(Description of the task) Copy each of the following records word for word, keeping every line as it appears.

____ Provided data

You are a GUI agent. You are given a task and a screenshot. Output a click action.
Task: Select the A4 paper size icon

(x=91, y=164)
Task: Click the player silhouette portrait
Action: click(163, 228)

________

(Correct response)
You are a GUI agent. You are given a task and a screenshot. Output a click action.
Task: Select the A4 paper size icon

(x=91, y=164)
Task: Click the player silhouette portrait
Action: click(163, 228)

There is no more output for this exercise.